待解问题:
A) 把豆瓣影评代码从“4,0,看 完 影评 我”到“vocabs[word]=len(vocabs)”这一段改写后给出，其中的“vocabs”一律改为“vocab_dict”。
B) 请判断下列关于豆瓣影评代码的说法是否符合原文：(i) 代码把随机种子设为 1337；(ii) 读取的数据文件是 data/DoubanZH.csv；(iii) 词表一开始只有键 '\s'，对应的 id 为 0。每项答“是”或“否”，并原样引出起决定作用的原文。
C) 从豆瓣影评代码最后一行之后续写下去。

文本节选:

In [5]:
import numpy as np
np.random.seed(1337)  # for reproducibility

import pandas as pd
df=pd.read_csv('data/DoubanZH.txt',names=['label','content'])
df['label']=df.label.apply(lambda x:1 if x==50 else 0)
df=df[df.content.isnull()==False]
df.head()

Unnamed: 0,label,content
0,1,智取 威虎山 之 寻找 梁家辉
1,1,燃爆 了 ！ ！ ！
2,1,硬到 骨子里
3,0,红色 电影 新 马甲 。
4,0,看 完 影评 我 觉得 我 是 一个 人 不能 更 糟心 的 片子


In [6]:
# 提取全文的词表
vocabs={'\s':0}
for content in df.content:
    for word in content.split():
        vocabs[word]=len(vocabs)
print('词表中共包含单词%d个'%len(vocabs))

# 将中文的句子中的单词转为id
data=[]
for content in df.content:
    sentence=[]
    for word in content.split():
        sentence.append(vocabs[word])

所给材料:
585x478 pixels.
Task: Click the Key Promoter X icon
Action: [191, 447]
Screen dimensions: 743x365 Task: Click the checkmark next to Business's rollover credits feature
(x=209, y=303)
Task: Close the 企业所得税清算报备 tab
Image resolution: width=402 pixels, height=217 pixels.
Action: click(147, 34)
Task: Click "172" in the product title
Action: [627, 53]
---
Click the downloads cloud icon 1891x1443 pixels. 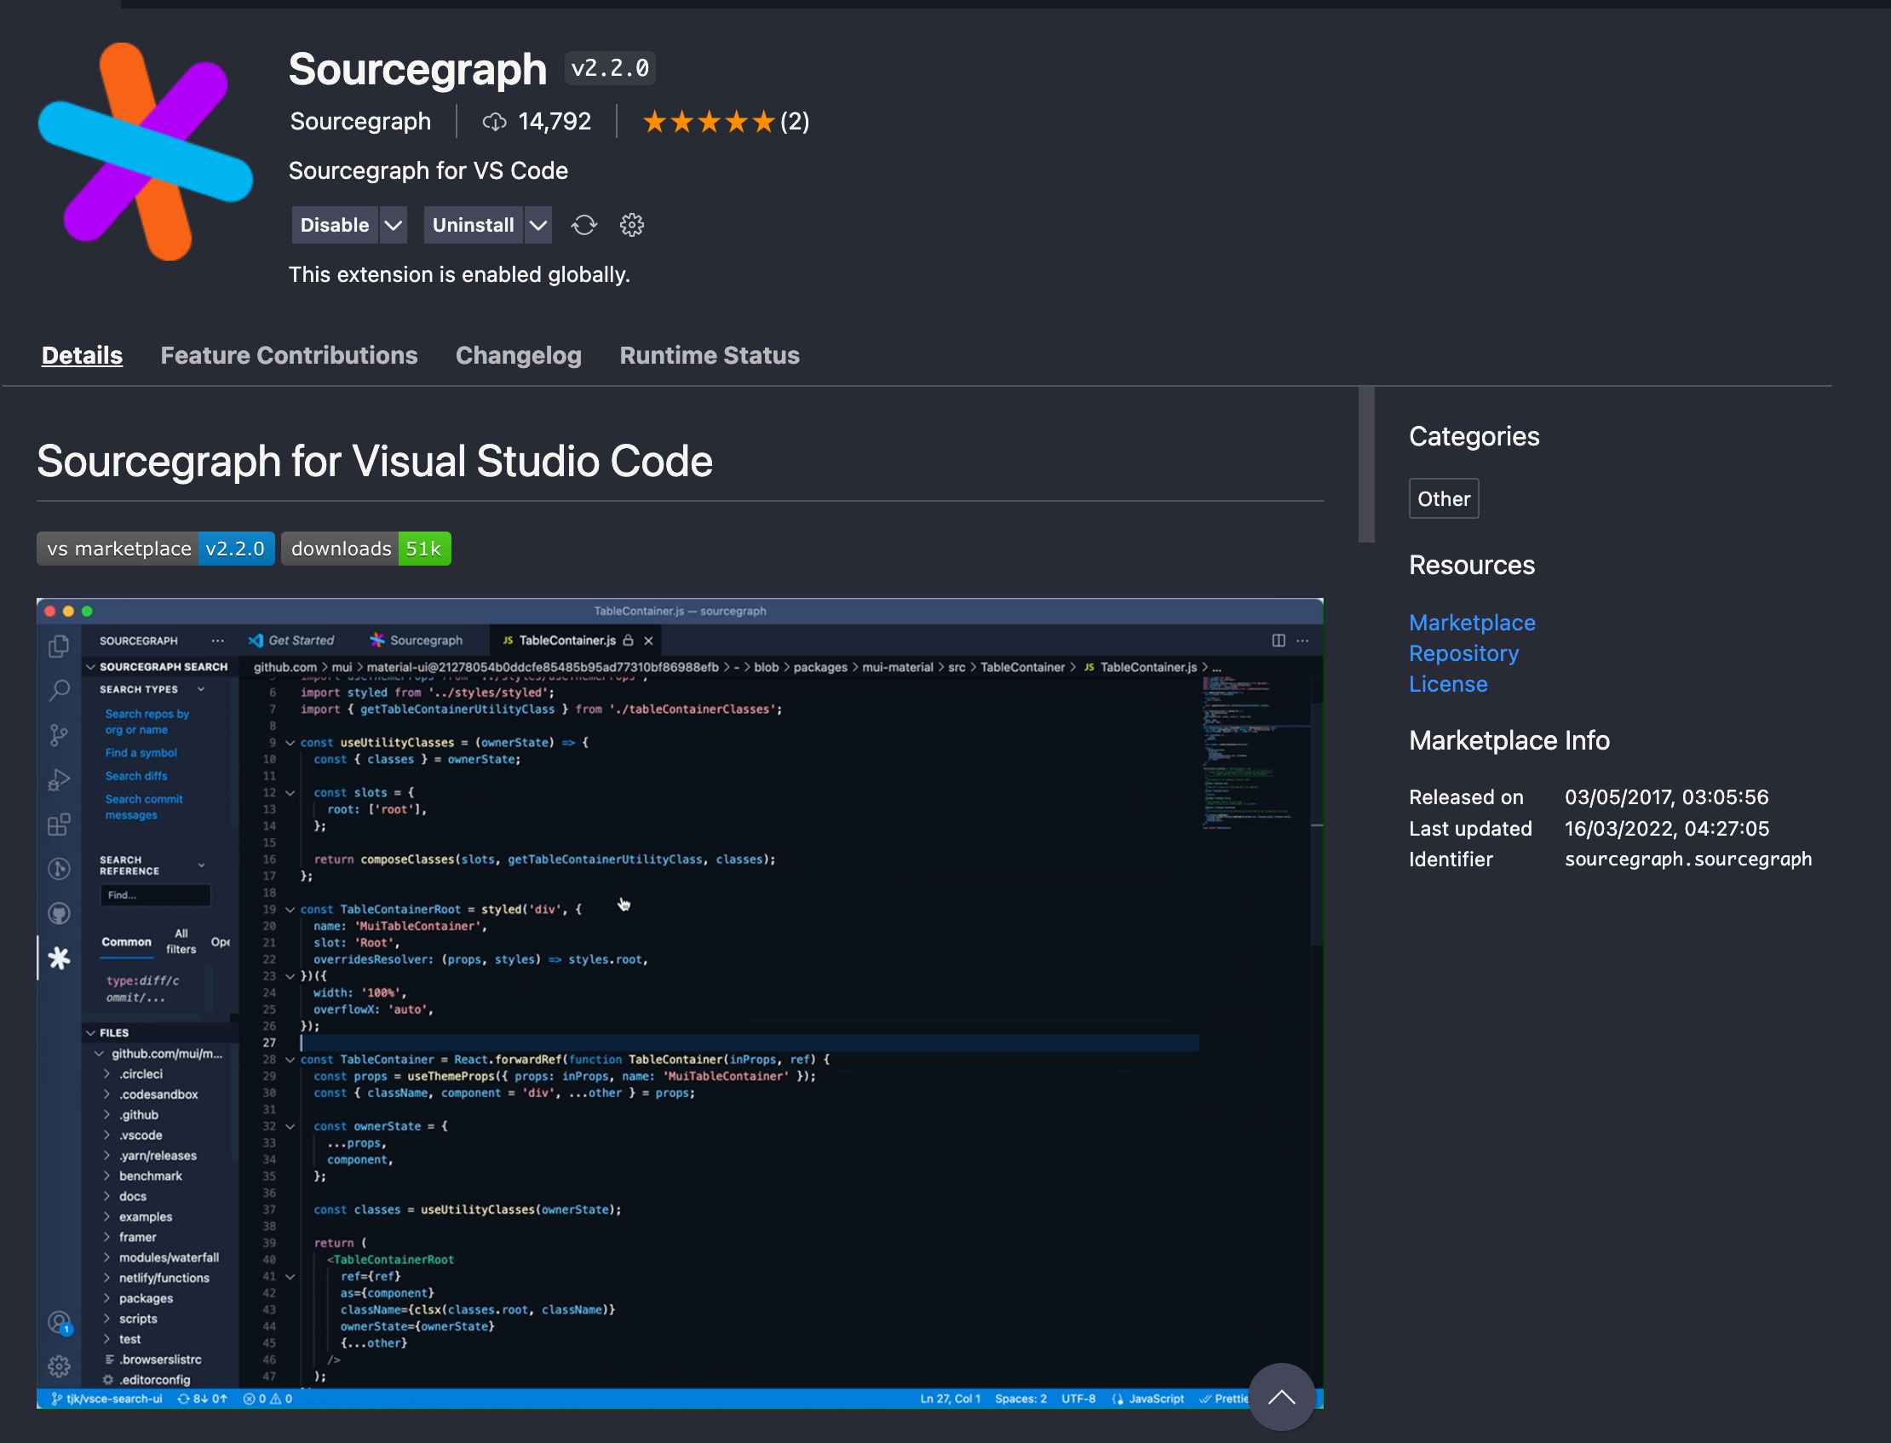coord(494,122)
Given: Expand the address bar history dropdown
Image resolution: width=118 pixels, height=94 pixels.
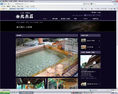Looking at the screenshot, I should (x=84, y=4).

最终结果:
A)
4,0,看 完 影评 我 觉得 我 是 一个 人 不能 更 糟心 的 片子


In [6]:
# 提取全文的词表
vocab_dict={'\s':0}
for content in df.content:
    for word in content.split():
        vocab_dict[word]=len(vocab_dict)

B)
(i) 是：“np.random.seed(1337)”
(ii) 否：“data/DoubanZH.txt”
(iii) 是：“vocabs={'\s':0}”

C)
    data.append(sentence)
    
print('最长句子长度为%d个词'%np.max([len(sentence) for sentence in data]))

# 载入数据
from keras.preprocessing import sequence

xs=sequence.pad_sequences(data,maxlen=80)
ys=df.label.values

词表中共包含单词124374个
最长句子长度为140个词


# LSTM模型

In [9]:
from keras.preprocessing import sequence
from keras.models import Model
from keras.layers import Dense, Activation, Embedding,Input
from keras.layers import LSTM
from keras.datasets import imdb

max_features = len(vocabs)+1
embedding_dims = 50
maxlen = 80  # cut texts after this number of words (among top max_features most common words)
batch_size = 32
nb_epoch=2

In [None]:
input=Input(shape=(80,),dtype='int32')

x=Embedding(max_features+1,
                    embedding_dims,
                    input_length=maxlen,
                    dropout=0.2,)(input)


x=LSTM(128, dropout_W=0.2, dropout_U=0.2)(x)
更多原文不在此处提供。